Borç harç çiçekçi dükkanı açmış.

İşleri iyi gitmemiş.

Kriz nedeniyle borçlarını ödeyememiş.

Sonuçta oturmuş aylarca düşünmüş , üşenmemiş,  dünyadaki eylem biçimlerini araştırmış ve hatta Çarşamba günleri yapılan eylemlerin daha başarılı olduğunu görmüş ... (!)

Kapmış yazar kasayı ve Başbakanlığın önünde Bülent Ecevit arabasına binerken “ben esnafım , ...” la başlayan protesto eylemini kasayı yere fırlatarak bitirmiş.

Be kardeşim , aklın bu kadar çalışıyordu da bu plan ve eylem için harcadığın , zaman akıl ve enerjiyi iş yapıp paraya dönüştürseydin ya!

Gerçi sonuçta yakın zamanda iktidara gelen AKP Hükümetinden bakan düzeyinde bir yetkili önce kendisini evinde ziyaret etmiş, sonra da kendisine “iş temin edilmişti”.

Sonuç itibarıyla başarılı ve her anlamda sonuca ulaşan bir eylem.

Vay be , eğer derin güçlerce projelendirilmiş bir eylemdiyse , hiç de fena değil (!).

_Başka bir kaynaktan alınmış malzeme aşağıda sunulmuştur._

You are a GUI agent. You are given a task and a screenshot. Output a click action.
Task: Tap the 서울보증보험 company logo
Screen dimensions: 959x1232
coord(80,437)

Hem failin burnu bile kanamadan !

Ancak masumane bireysel bir protesto ise de oldukça tesirli ve hatta müthiş bir iş bulma yöntemi , değil mi sizce de ?

Ama siz , siz olun bugün böyle bir protesto yapmayın !

Başınıza gelenleri göremez duyamazsınız bile !

Geçen hafta TBMM önünde Sıtkı Aydın isimli bir kişi işsizlik ve geçim sıkıntısı nedeniyle kendini yaktı.

Şans eseri yakında bulunanların müdahalesiyle ölmedi ,  kurtuldu.

Ama bu eylem “konjonktüre” uygun değildi.

Dolayısıyla pek “haber” değeri yoktu , demek.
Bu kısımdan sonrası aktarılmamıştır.